**TASK GOAL**
Each entry must be copied exactly, without omission.

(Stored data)
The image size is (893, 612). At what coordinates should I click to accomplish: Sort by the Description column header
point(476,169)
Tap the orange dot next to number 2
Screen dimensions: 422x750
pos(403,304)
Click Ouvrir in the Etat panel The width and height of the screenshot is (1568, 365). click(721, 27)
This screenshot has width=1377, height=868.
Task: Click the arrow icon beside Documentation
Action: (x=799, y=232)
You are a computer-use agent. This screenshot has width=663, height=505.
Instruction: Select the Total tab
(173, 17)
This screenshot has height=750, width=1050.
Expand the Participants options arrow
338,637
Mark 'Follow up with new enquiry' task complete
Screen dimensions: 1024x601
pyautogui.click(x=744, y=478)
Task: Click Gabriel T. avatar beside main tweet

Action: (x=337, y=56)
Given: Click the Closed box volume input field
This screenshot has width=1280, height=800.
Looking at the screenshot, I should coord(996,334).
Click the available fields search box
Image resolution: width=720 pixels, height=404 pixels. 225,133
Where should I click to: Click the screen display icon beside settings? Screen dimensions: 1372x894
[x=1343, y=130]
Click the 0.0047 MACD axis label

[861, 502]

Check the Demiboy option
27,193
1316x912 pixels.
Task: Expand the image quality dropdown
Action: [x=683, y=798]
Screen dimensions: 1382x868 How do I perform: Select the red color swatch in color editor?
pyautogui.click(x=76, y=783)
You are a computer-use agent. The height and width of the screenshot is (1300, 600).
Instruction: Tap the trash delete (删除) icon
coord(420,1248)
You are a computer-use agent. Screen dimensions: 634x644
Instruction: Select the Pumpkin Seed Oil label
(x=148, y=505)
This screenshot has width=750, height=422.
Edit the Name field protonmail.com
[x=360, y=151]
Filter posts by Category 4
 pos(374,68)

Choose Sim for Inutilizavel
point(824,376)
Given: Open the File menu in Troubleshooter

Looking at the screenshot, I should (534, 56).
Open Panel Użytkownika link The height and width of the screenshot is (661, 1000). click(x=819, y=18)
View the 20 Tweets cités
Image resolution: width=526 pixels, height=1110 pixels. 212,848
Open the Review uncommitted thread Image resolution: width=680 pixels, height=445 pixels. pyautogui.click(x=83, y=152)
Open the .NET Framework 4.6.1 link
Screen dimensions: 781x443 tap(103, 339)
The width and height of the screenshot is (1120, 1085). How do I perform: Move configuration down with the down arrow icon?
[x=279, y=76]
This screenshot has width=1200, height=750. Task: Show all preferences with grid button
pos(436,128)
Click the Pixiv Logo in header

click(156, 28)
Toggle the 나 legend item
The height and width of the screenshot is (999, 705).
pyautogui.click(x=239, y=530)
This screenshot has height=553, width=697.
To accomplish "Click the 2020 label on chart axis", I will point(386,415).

**EXERCISE RESPONSE**
The image size is (893, 612). At what coordinates should I click to accomplish: Sort by the Description column header
point(476,169)
Tap the orange dot next to number 2
Screen dimensions: 422x750
pos(403,304)
Click Ouvrir in the Etat panel The width and height of the screenshot is (1568, 365). click(721, 27)
This screenshot has width=1377, height=868.
Task: Click the arrow icon beside Documentation
Action: (x=799, y=232)
You are a computer-use agent. This screenshot has width=663, height=505.
Instruction: Select the Total tab
(173, 17)
This screenshot has height=750, width=1050.
Expand the Participants options arrow
338,637
Mark 'Follow up with new enquiry' task complete
Screen dimensions: 1024x601
pyautogui.click(x=744, y=478)
Task: Click Gabriel T. avatar beside main tweet

Action: (x=337, y=56)
Given: Click the Closed box volume input field
This screenshot has width=1280, height=800.
Looking at the screenshot, I should coord(996,334).
Click the available fields search box
Image resolution: width=720 pixels, height=404 pixels. 225,133
Where should I click to: Click the screen display icon beside settings? Screen dimensions: 1372x894
[x=1343, y=130]
Click the 0.0047 MACD axis label

[861, 502]

Check the Demiboy option
27,193
1316x912 pixels.
Task: Expand the image quality dropdown
Action: [x=683, y=798]
Screen dimensions: 1382x868 How do I perform: Select the red color swatch in color editor?
pyautogui.click(x=76, y=783)
You are a computer-use agent. The height and width of the screenshot is (1300, 600).
Instruction: Tap the trash delete (删除) icon
coord(420,1248)
You are a computer-use agent. Screen dimensions: 634x644
Instruction: Select the Pumpkin Seed Oil label
(x=148, y=505)
This screenshot has width=750, height=422.
Edit the Name field protonmail.com
[x=360, y=151]
Filter posts by Category 4
 pos(374,68)

Choose Sim for Inutilizavel
point(824,376)
Given: Open the File menu in Troubleshooter

Looking at the screenshot, I should (534, 56).
Open Panel Użytkownika link The height and width of the screenshot is (661, 1000). click(x=819, y=18)
View the 20 Tweets cités
Image resolution: width=526 pixels, height=1110 pixels. 212,848
Open the Review uncommitted thread Image resolution: width=680 pixels, height=445 pixels. pyautogui.click(x=83, y=152)
Open the .NET Framework 4.6.1 link
Screen dimensions: 781x443 tap(103, 339)
The width and height of the screenshot is (1120, 1085). How do I perform: Move configuration down with the down arrow icon?
[x=279, y=76]
This screenshot has width=1200, height=750. Task: Show all preferences with grid button
pos(436,128)
Click the Pixiv Logo in header

click(156, 28)
Toggle the 나 legend item
The height and width of the screenshot is (999, 705).
pyautogui.click(x=239, y=530)
This screenshot has height=553, width=697.
To accomplish "Click the 2020 label on chart axis", I will point(386,415).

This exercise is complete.